### MATERIALS PROVIDED

----

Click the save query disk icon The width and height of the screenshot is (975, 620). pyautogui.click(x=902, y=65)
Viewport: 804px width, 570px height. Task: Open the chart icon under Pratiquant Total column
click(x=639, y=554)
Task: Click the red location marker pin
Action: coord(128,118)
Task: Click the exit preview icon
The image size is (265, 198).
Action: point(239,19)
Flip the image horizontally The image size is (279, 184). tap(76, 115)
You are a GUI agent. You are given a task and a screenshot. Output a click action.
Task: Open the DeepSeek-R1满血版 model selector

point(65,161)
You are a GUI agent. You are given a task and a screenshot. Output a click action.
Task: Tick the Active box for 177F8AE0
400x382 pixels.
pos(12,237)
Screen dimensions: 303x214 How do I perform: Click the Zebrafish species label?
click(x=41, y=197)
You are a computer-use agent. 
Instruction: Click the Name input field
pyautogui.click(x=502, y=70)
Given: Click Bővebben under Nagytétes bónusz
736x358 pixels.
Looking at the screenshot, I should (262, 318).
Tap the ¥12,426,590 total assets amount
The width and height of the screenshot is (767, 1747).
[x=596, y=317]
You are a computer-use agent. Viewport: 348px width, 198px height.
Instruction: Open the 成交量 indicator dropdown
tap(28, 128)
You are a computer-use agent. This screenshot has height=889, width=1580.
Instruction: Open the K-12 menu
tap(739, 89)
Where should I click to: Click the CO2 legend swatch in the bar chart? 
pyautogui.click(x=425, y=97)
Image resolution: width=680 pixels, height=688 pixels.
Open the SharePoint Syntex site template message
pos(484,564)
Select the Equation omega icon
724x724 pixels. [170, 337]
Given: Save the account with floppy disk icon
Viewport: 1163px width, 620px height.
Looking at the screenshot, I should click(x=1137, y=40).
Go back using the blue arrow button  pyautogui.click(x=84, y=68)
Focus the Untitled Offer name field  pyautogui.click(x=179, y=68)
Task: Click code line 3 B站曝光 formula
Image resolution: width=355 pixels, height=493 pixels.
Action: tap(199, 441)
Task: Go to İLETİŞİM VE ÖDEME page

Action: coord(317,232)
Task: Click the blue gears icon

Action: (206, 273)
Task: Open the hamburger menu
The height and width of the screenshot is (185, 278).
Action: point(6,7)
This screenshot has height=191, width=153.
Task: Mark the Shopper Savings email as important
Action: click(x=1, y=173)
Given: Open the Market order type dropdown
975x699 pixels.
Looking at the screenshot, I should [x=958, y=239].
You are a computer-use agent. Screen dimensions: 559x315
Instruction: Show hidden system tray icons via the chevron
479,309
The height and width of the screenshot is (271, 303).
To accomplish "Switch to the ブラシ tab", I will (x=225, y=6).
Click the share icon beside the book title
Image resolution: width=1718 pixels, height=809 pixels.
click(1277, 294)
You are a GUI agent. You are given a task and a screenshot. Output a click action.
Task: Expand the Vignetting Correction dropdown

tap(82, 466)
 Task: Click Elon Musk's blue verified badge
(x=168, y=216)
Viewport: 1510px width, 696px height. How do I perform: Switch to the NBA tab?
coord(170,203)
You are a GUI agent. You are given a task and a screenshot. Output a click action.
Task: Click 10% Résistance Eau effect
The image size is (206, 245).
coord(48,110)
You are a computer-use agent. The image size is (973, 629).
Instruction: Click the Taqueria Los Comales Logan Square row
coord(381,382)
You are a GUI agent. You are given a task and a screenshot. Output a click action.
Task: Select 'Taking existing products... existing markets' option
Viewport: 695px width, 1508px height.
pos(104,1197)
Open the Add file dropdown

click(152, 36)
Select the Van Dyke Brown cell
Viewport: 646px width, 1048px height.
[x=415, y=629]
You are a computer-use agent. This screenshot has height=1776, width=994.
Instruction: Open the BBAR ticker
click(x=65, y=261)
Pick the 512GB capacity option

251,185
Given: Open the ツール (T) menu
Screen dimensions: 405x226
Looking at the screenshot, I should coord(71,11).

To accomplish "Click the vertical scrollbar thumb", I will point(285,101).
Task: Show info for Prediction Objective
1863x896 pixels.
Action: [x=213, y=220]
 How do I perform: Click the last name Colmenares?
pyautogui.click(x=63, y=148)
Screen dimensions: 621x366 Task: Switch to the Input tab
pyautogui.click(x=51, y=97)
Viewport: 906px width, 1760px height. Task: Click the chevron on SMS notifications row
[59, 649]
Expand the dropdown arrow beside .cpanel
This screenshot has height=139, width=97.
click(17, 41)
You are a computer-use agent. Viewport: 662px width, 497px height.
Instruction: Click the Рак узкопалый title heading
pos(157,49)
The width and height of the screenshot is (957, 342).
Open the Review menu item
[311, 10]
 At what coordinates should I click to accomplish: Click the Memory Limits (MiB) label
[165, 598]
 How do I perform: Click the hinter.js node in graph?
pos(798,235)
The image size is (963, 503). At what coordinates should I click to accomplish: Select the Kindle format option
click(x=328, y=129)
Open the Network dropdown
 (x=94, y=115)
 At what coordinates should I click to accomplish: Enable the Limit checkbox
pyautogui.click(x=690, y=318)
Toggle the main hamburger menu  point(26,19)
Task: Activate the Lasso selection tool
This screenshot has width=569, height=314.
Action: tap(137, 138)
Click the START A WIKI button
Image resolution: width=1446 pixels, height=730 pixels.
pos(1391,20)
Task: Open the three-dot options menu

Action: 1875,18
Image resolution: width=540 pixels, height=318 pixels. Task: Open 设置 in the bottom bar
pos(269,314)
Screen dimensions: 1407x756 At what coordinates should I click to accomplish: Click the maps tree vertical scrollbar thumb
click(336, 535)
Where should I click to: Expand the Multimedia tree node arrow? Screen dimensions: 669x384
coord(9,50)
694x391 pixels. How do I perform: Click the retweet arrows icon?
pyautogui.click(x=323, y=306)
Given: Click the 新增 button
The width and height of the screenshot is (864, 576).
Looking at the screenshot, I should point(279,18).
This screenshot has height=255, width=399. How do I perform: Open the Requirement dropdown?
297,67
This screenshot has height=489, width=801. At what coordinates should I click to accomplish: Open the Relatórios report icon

----

### TO DO
Return the material in its entirety, word for word.

### EXERCISE RESULT
Click the save query disk icon The width and height of the screenshot is (975, 620). pyautogui.click(x=902, y=65)
Viewport: 804px width, 570px height. Task: Open the chart icon under Pratiquant Total column
click(x=639, y=554)
Task: Click the red location marker pin
Action: coord(128,118)
Task: Click the exit preview icon
The image size is (265, 198).
Action: point(239,19)
Flip the image horizontally The image size is (279, 184). tap(76, 115)
You are a GUI agent. You are given a task and a screenshot. Output a click action.
Task: Open the DeepSeek-R1满血版 model selector

point(65,161)
You are a GUI agent. You are given a task and a screenshot. Output a click action.
Task: Tick the Active box for 177F8AE0
400x382 pixels.
pos(12,237)
Screen dimensions: 303x214 How do I perform: Click the Zebrafish species label?
click(x=41, y=197)
You are a computer-use agent. 
Instruction: Click the Name input field
pyautogui.click(x=502, y=70)
Given: Click Bővebben under Nagytétes bónusz
736x358 pixels.
Looking at the screenshot, I should (262, 318).
Tap the ¥12,426,590 total assets amount
The width and height of the screenshot is (767, 1747).
[x=596, y=317]
You are a computer-use agent. Viewport: 348px width, 198px height.
Instruction: Open the 成交量 indicator dropdown
tap(28, 128)
You are a computer-use agent. This screenshot has height=889, width=1580.
Instruction: Open the K-12 menu
tap(739, 89)
Where should I click to: Click the CO2 legend swatch in the bar chart? 
pyautogui.click(x=425, y=97)
Image resolution: width=680 pixels, height=688 pixels.
Open the SharePoint Syntex site template message
pos(484,564)
Select the Equation omega icon
724x724 pixels. [170, 337]
Given: Save the account with floppy disk icon
Viewport: 1163px width, 620px height.
Looking at the screenshot, I should click(x=1137, y=40).
Go back using the blue arrow button  pyautogui.click(x=84, y=68)
Focus the Untitled Offer name field  pyautogui.click(x=179, y=68)
Task: Click code line 3 B站曝光 formula
Image resolution: width=355 pixels, height=493 pixels.
Action: tap(199, 441)
Task: Go to İLETİŞİM VE ÖDEME page

Action: coord(317,232)
Task: Click the blue gears icon

Action: (206, 273)
Task: Open the hamburger menu
The height and width of the screenshot is (185, 278).
Action: point(6,7)
This screenshot has height=191, width=153.
Task: Mark the Shopper Savings email as important
Action: click(x=1, y=173)
Given: Open the Market order type dropdown
975x699 pixels.
Looking at the screenshot, I should [x=958, y=239].
You are a computer-use agent. Screen dimensions: 559x315
Instruction: Show hidden system tray icons via the chevron
479,309
The height and width of the screenshot is (271, 303).
To accomplish "Switch to the ブラシ tab", I will (x=225, y=6).
Click the share icon beside the book title
Image resolution: width=1718 pixels, height=809 pixels.
click(1277, 294)
You are a GUI agent. You are given a task and a screenshot. Output a click action.
Task: Expand the Vignetting Correction dropdown

tap(82, 466)
 Task: Click Elon Musk's blue verified badge
(x=168, y=216)
Viewport: 1510px width, 696px height. How do I perform: Switch to the NBA tab?
coord(170,203)
You are a GUI agent. You are given a task and a screenshot. Output a click action.
Task: Click 10% Résistance Eau effect
The image size is (206, 245).
coord(48,110)
You are a computer-use agent. The image size is (973, 629).
Instruction: Click the Taqueria Los Comales Logan Square row
coord(381,382)
You are a GUI agent. You are given a task and a screenshot. Output a click action.
Task: Select 'Taking existing products... existing markets' option
Viewport: 695px width, 1508px height.
pos(104,1197)
Open the Add file dropdown

click(152, 36)
Select the Van Dyke Brown cell
Viewport: 646px width, 1048px height.
[x=415, y=629]
You are a computer-use agent. This screenshot has height=1776, width=994.
Instruction: Open the BBAR ticker
click(x=65, y=261)
Pick the 512GB capacity option

251,185
Given: Open the ツール (T) menu
Screen dimensions: 405x226
Looking at the screenshot, I should coord(71,11).

To accomplish "Click the vertical scrollbar thumb", I will point(285,101).
Task: Show info for Prediction Objective
1863x896 pixels.
Action: [x=213, y=220]
 How do I perform: Click the last name Colmenares?
pyautogui.click(x=63, y=148)
Screen dimensions: 621x366 Task: Switch to the Input tab
pyautogui.click(x=51, y=97)
Viewport: 906px width, 1760px height. Task: Click the chevron on SMS notifications row
[59, 649]
Expand the dropdown arrow beside .cpanel
This screenshot has height=139, width=97.
click(17, 41)
You are a computer-use agent. Viewport: 662px width, 497px height.
Instruction: Click the Рак узкопалый title heading
pos(157,49)
The width and height of the screenshot is (957, 342).
Open the Review menu item
[311, 10]
 At what coordinates should I click to accomplish: Click the Memory Limits (MiB) label
[165, 598]
 How do I perform: Click the hinter.js node in graph?
pos(798,235)
The image size is (963, 503). At what coordinates should I click to accomplish: Select the Kindle format option
click(x=328, y=129)
Open the Network dropdown
 (x=94, y=115)
 At what coordinates should I click to accomplish: Enable the Limit checkbox
pyautogui.click(x=690, y=318)
Toggle the main hamburger menu  point(26,19)
Task: Activate the Lasso selection tool
This screenshot has width=569, height=314.
Action: tap(137, 138)
Click the START A WIKI button
Image resolution: width=1446 pixels, height=730 pixels.
pos(1391,20)
Task: Open the three-dot options menu

Action: 1875,18
Image resolution: width=540 pixels, height=318 pixels. Task: Open 设置 in the bottom bar
pos(269,314)
Screen dimensions: 1407x756 At what coordinates should I click to accomplish: Click the maps tree vertical scrollbar thumb
click(336, 535)
Where should I click to: Expand the Multimedia tree node arrow? Screen dimensions: 669x384
coord(9,50)
694x391 pixels. How do I perform: Click the retweet arrows icon?
pyautogui.click(x=323, y=306)
Given: Click the 新增 button
The width and height of the screenshot is (864, 576).
Looking at the screenshot, I should point(279,18).
This screenshot has height=255, width=399. How do I perform: Open the Requirement dropdown?
297,67
This screenshot has height=489, width=801. At what coordinates should I click to accomplish: Open the Relatórios report icon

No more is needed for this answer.